What to expect during heart valve surgery
Preparing for your procedure
Prior to your heart valve surgery, you’ll meet with your physician to discuss your medical history, medications you take and any questions you have. Tests you may have before heart valve surgery include:
- Chest X-ray – a radiograph or picture of the heart and lungs including blood vessels, ribs and bones of the spine
- Blood tests – studies to detect enzymes that leak into the blood when the heart has been damaged and to detect infection and antibodies
- Electrocardiogram (EKG/ECG) – a test that records the electrical activity of the heart
- Urine tests
If you use tobacco, you’ll be instructed to quit at least two weeks before surgery. Tobacco use can interfere with the blood’s ability to clot properly. Your physician can prescribe a nicotine-replacement product to help you stop tobacco use.
As in the case of most surgeries, your physician will ask you not to eat or drink a certain number of hours beforehand, often nothing after midnight the night before.
The area where your incision will be made is shaved and cleaned prior to surgery to reduce risk of infection. You’ll be given anesthesia.
During your procedure
You’re connected to monitoring equipment (electrocardiogram) to check your heart’s activity during the procedure. You also have an intravenous line in your arm to provide anesthesia throughout the procedure. A mechanical respirator breathes for you during the surgery, via a tube inserted in your windpipe. Another tube, inserted in your nose and through your throat, prevents air and liquid from pooling in your stomach. Still another tube, a catheter, is inserted into your bladder.
Heart valve surgeries require the use of a heart-lung machine. This keeps blood flowing during the procedure. The machine takes over this function for your body, and your body takes over again when the procedure is completed.
The surgeon makes an incision in your chest to access your valve. The repair or replacement is made, your heart is restarted and the heart-lung machine is disconnected. Traditional valve surgery takes several hours.
If you have robotic heart surgery or minimally invasive surgery, the incision is much smaller, the procedure is faster, and the hospital stay and recovery time are shorter.
Recovery after your heart valve replacement
If you have traditional heart valve surgery, you may remain in the hospital for as long as a week or two.
Your medical team will help you get up and about one or two days after surgery. You may feel stiff and sore, but it’s important to breathe deeply and cough to clear fluids from your lungs. You’ll be allowed to eat normally in most cases.

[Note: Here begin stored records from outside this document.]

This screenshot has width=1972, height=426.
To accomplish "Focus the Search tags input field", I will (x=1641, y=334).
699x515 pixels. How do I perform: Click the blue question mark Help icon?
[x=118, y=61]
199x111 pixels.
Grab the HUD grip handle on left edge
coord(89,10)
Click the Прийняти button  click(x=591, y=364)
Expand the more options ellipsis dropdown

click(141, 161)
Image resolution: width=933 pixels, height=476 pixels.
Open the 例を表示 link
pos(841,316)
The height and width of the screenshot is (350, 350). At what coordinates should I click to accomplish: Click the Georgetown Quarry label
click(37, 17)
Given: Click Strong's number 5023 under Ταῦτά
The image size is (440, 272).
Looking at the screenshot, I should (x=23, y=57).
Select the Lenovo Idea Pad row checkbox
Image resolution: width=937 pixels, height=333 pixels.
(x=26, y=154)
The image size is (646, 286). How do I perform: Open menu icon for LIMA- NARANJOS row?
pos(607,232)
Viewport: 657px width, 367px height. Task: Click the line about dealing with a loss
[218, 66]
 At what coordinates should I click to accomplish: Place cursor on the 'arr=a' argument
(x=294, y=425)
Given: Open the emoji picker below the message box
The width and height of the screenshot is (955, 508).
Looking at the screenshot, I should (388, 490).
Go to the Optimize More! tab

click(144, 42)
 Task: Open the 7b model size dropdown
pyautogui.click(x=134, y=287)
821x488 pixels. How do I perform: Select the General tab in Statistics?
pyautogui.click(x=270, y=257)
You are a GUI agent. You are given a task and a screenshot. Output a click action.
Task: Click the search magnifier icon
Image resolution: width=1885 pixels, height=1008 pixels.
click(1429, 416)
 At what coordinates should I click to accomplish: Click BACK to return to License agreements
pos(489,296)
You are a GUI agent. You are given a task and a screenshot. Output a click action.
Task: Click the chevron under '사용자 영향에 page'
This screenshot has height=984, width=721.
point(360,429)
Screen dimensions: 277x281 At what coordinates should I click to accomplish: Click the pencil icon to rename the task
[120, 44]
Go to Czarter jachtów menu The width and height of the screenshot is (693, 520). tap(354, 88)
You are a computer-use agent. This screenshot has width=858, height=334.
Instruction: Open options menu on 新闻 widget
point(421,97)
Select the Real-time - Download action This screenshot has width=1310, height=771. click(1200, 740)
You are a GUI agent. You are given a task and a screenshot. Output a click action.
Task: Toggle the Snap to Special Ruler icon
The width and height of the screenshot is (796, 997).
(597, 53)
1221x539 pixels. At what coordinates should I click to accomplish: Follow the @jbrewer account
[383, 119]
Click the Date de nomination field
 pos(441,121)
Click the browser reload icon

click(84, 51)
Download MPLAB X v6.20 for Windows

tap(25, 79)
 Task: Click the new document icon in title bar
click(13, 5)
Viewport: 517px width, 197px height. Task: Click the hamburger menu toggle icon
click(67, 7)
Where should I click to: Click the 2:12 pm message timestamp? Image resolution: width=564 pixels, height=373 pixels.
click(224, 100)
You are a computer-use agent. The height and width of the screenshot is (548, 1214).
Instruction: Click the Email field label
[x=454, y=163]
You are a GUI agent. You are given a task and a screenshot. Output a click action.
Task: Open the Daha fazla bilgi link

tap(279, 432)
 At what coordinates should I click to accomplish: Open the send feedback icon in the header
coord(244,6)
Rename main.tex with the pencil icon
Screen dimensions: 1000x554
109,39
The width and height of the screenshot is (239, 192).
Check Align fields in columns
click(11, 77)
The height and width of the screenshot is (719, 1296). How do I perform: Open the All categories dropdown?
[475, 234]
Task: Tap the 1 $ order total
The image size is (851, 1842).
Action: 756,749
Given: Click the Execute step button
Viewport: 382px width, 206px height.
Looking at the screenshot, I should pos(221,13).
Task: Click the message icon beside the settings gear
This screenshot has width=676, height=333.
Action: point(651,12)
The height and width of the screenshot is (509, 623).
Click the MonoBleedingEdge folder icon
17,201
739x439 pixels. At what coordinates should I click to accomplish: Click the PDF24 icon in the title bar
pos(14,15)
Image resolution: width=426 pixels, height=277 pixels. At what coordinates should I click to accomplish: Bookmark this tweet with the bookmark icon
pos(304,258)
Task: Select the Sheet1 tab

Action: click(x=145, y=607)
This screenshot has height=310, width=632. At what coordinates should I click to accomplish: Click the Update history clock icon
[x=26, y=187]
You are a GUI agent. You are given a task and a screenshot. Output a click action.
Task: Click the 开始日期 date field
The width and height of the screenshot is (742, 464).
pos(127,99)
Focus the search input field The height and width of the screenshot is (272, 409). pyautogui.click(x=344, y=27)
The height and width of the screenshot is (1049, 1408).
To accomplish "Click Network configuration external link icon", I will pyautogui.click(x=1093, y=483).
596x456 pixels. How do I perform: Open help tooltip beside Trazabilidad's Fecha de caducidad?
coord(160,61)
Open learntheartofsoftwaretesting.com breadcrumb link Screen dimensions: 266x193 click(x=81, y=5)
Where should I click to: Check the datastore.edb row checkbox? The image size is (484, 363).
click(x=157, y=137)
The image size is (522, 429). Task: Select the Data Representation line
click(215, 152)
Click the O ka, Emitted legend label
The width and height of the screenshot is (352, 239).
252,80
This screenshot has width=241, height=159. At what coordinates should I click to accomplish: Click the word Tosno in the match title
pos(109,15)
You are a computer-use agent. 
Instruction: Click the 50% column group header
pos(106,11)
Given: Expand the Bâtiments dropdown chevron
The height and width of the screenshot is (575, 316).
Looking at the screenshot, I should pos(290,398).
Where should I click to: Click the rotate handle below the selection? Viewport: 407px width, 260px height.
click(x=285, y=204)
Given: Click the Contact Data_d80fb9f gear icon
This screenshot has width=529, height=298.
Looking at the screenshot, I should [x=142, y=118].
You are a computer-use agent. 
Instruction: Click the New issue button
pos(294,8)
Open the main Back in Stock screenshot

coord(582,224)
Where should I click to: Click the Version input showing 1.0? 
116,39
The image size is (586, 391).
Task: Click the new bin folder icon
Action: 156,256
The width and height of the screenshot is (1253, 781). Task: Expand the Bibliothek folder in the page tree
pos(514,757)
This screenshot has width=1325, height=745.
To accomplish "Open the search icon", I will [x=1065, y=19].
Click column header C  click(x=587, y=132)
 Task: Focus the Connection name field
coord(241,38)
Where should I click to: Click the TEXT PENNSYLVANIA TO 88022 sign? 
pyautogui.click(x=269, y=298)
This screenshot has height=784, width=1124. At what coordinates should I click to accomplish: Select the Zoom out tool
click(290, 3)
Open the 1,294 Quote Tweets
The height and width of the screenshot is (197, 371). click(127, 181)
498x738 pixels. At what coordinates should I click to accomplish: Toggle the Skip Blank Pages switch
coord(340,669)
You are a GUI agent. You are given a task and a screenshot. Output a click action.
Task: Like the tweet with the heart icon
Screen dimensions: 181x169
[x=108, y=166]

If you have valve replacement surgery, you may need to take medication to prevent blood clots from forming on the new valve. You also may hear a mechanical valve clicking in your chest. This is normal.
If your job involves primarily sitting at a desk, you usually can return to work in four to six weeks.
Why Ohio State is the best hospital for heart valve replacement or repair
We have a team approach to heart valve surgery, which means both a cardiologist and a cardiac surgeon evaluate a patient. When appropriate, other clinicians become involved, such as an imaging specialist, an interventional cardiologist and an anesthesiologist. This integrated approach means that each patient’s heart valve disease is treated individually, with that particular patient’s needs — and physical condition — in mind.
In addition, we offer both minimally invasive surgery and robotic heart surgery, which result in smaller incisions, reduced hospital stays and shorter recovery times. Open-heart surgery is also available if that is determined to be the best treatment option.